Collected data entries
=-=-=

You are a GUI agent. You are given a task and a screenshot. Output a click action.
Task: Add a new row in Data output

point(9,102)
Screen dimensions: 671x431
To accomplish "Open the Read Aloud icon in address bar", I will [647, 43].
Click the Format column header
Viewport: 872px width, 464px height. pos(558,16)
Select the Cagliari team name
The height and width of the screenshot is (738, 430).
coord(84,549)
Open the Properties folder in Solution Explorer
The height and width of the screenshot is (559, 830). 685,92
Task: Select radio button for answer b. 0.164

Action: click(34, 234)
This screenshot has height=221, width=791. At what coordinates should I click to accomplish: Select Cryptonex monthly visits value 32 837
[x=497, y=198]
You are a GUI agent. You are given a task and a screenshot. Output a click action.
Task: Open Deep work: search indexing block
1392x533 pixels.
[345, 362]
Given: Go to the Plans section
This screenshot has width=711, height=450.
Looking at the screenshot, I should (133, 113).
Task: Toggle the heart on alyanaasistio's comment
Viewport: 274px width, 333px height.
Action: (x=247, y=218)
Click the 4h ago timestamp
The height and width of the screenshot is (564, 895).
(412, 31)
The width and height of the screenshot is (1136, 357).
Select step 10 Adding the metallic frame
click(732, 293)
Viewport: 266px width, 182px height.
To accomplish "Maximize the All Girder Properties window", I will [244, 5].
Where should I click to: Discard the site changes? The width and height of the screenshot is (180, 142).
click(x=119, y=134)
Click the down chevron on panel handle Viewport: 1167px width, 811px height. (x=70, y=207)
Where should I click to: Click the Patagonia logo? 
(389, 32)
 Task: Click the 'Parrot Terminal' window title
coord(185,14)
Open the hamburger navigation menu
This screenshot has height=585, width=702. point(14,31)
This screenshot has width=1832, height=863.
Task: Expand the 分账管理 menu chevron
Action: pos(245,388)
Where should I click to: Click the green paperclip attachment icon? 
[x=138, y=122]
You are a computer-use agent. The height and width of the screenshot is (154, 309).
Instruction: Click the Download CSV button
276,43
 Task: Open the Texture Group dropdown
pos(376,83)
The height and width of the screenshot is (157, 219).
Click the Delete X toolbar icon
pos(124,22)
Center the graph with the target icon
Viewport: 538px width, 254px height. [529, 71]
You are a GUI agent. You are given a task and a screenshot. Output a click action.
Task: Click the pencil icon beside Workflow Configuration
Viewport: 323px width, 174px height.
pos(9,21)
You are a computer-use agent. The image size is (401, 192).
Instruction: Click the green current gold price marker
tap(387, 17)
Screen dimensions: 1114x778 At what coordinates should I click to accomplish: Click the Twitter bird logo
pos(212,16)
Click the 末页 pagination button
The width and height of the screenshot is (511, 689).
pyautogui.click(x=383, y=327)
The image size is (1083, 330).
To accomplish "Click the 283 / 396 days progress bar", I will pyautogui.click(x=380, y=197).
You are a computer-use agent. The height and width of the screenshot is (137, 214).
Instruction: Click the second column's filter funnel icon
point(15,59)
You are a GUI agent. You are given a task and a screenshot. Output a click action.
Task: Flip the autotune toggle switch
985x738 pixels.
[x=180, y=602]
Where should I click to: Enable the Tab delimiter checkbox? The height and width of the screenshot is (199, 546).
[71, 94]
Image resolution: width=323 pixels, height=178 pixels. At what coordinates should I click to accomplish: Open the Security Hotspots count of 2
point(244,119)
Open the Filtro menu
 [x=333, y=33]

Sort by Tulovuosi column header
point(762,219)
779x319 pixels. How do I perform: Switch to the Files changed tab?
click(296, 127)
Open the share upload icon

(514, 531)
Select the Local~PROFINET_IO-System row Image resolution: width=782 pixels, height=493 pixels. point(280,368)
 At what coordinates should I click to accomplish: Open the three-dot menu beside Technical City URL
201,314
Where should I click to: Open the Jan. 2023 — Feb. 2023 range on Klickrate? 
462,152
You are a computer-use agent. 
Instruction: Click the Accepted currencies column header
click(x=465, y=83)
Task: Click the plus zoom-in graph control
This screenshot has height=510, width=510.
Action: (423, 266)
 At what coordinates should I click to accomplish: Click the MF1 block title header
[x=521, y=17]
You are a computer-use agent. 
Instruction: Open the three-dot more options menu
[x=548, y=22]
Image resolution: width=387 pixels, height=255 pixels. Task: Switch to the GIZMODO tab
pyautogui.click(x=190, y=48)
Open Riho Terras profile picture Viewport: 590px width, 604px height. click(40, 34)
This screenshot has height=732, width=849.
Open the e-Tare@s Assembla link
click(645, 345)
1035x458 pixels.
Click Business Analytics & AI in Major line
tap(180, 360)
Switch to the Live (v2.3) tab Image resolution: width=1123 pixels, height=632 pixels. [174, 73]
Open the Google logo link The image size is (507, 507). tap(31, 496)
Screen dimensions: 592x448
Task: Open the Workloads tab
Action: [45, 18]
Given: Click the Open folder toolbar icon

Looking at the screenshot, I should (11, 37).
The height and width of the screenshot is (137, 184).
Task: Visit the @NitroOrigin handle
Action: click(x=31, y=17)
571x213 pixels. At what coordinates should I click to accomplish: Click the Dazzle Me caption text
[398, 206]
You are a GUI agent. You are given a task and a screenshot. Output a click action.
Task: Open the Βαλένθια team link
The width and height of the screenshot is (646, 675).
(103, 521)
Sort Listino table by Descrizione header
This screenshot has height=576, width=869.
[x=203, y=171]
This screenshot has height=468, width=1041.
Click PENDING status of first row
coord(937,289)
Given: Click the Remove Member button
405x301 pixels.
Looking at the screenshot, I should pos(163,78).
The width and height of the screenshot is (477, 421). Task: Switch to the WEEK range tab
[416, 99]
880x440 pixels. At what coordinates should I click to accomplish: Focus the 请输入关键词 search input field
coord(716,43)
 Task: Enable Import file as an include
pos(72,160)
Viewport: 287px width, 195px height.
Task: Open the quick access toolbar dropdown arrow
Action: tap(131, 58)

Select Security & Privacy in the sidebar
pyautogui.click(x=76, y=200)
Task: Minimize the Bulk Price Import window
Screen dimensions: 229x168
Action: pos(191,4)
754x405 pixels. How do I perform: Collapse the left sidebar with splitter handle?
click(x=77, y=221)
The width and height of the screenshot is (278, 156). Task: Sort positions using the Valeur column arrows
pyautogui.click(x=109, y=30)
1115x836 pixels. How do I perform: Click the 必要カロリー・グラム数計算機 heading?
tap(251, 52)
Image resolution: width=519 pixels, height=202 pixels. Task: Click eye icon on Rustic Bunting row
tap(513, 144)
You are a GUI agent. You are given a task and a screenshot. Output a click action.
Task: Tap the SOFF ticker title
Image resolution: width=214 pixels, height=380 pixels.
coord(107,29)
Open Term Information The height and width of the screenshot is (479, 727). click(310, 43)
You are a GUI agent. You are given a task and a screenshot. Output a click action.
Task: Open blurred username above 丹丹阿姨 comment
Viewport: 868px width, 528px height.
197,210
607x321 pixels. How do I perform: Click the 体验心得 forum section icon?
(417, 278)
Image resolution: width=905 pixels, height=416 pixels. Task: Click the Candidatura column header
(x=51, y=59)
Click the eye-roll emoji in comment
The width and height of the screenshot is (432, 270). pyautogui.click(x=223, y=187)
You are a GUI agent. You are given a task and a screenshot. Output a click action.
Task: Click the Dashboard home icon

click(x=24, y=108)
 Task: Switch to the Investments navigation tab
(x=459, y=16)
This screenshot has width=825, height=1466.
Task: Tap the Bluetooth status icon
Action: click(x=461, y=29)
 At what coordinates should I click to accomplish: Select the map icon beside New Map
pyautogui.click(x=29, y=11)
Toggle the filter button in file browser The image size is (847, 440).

=-=-=

Exercise description —
Using the entries above, quote each line verbatim from the first through the line that contains "Select the Cagliari team name".

Result for this exercise —
You are a GUI agent. You are given a task and a screenshot. Output a click action.
Task: Add a new row in Data output

point(9,102)
Screen dimensions: 671x431
To accomplish "Open the Read Aloud icon in address bar", I will [647, 43].
Click the Format column header
Viewport: 872px width, 464px height. pos(558,16)
Select the Cagliari team name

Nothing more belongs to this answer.